Is facial recognition fool-proof?

When a police officer accuses you of a crime, it does not matter if you committed the crime, it is still daunting. If he or she says that there is proof, you may not want to believe it right away. In Wisconsin, theft can be a serious crime. With facial recognition technology becoming more popular, you may be wondering how accurate it is in finding suspects. 

What are the penalties for theft? 

The value of the stolen property determines the classification of the offense. For instance, thefts of property with a value of less than $2,500 constitute a misdemeanor. For misdemeanor thefts, there are two maximum penalty options: a $10,000 fine or nine months in jail. 

It is also possible for you to receive a fine and jail time for misdemeanor theft.
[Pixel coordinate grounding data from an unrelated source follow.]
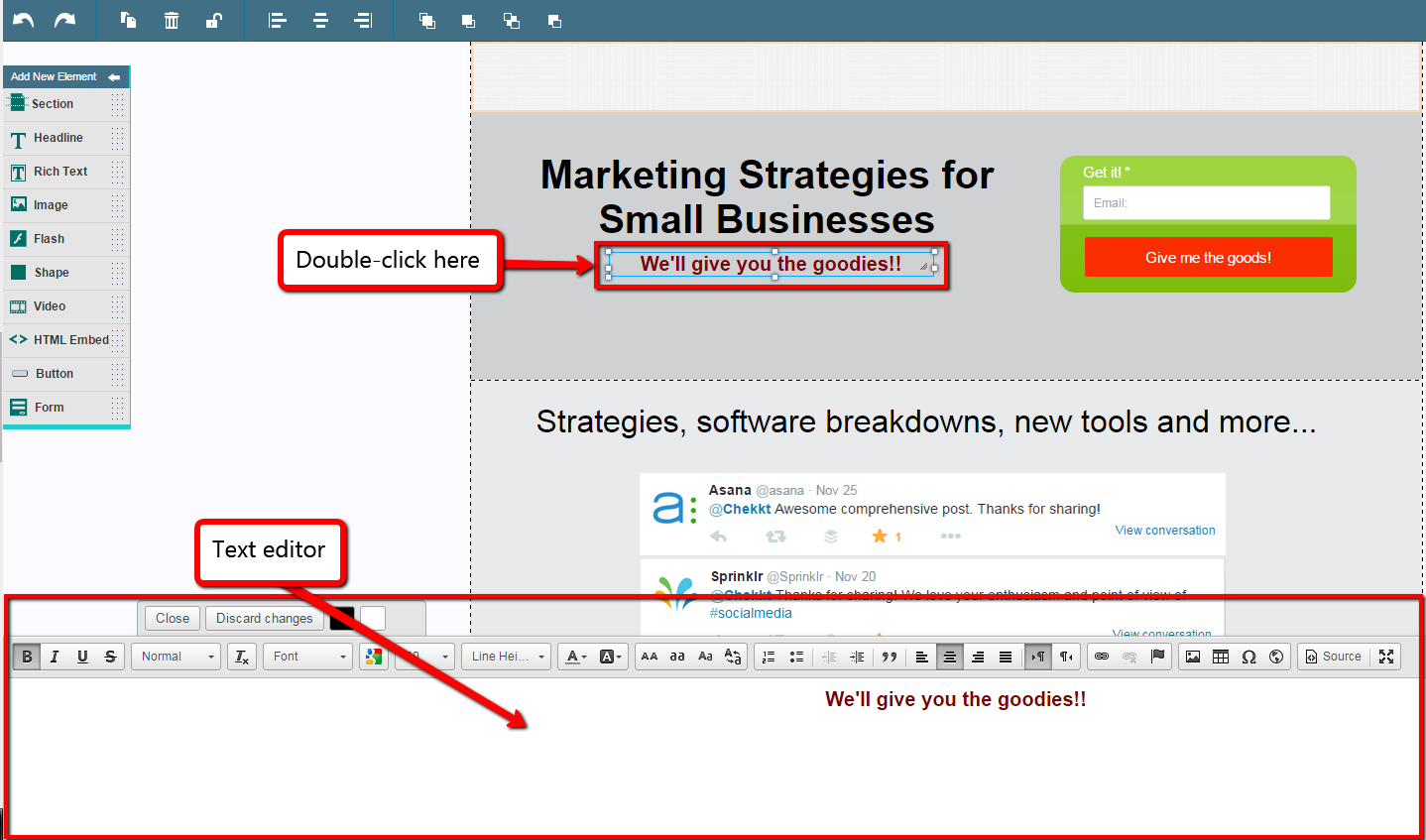Select the black color swatch
The image size is (1426, 840).
coord(342,619)
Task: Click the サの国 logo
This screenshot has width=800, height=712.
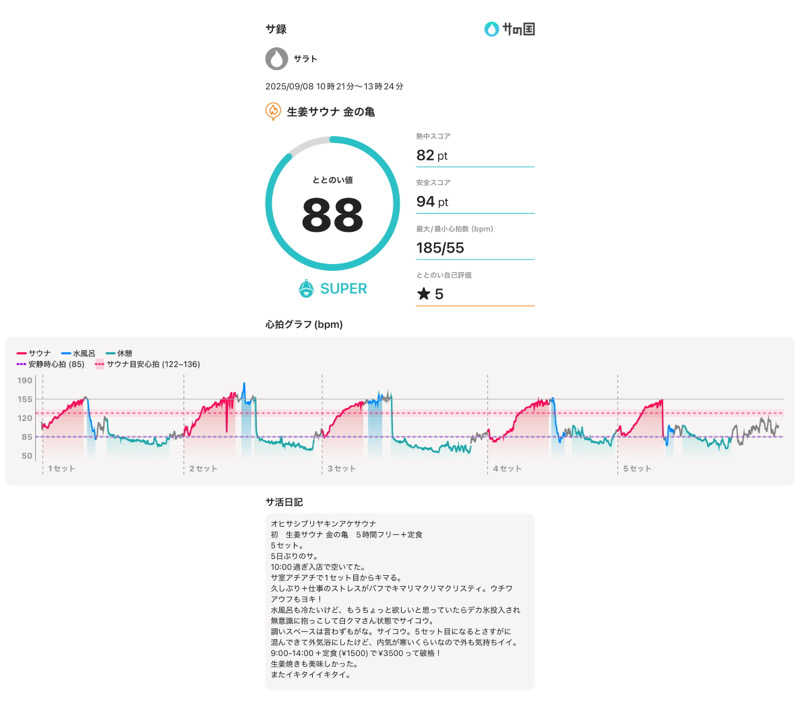Action: point(509,29)
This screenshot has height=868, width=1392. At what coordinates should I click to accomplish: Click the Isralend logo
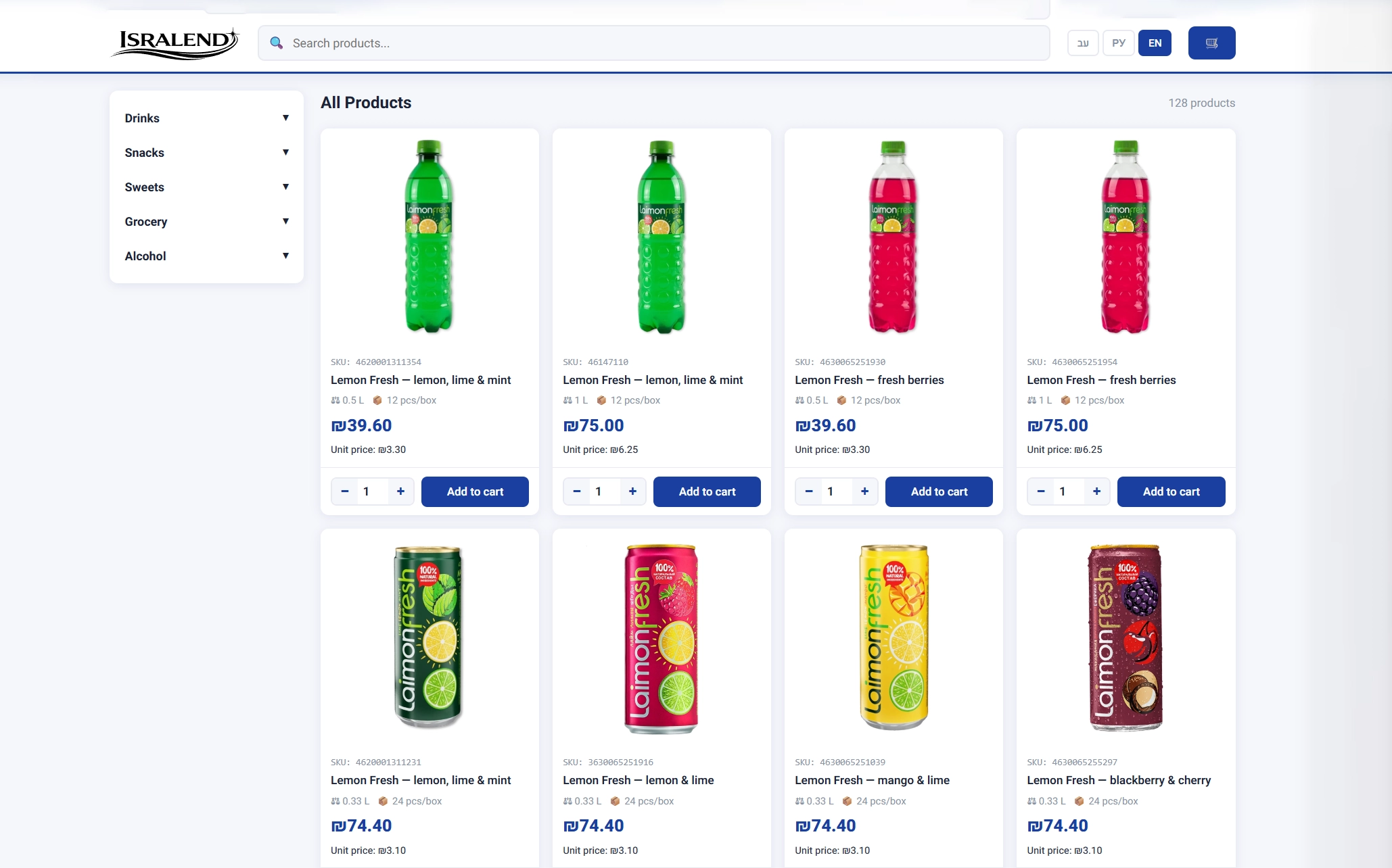point(175,43)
In addition, a person may face probation instead of jail time or a fine. This is up to the court. Penalties for felony offenses, on the other hand, are more difficult to narrow down. 

A felony theft’s sentence depends on the value of the stolen property. The higher the property value, the higher the sentence is likely to be. Additionally, whom you commit a crime against matters. For instance, if you steal property from a protected class, it can increase the penalty. It can even turn a misdemeanor into a felony. Likewise, if you have a weapon with you at the time of the theft, it can become a felony. 

Is facial recognition proof? 

If an officer finds you via facial recognition software, does this mean that you were there? According to Forbes, studies show that facial recognition software fails to accurately identify people of color. If the technology cannot accurately identify a person, and if officers use facial recognition as a basis for finding a person, how is it fair? Misidentification can be responsible for wrongful convictions. 

There are also privacy issues involved with facial recognition. One concern is there are not enough federal regulations in regards to facial recognition.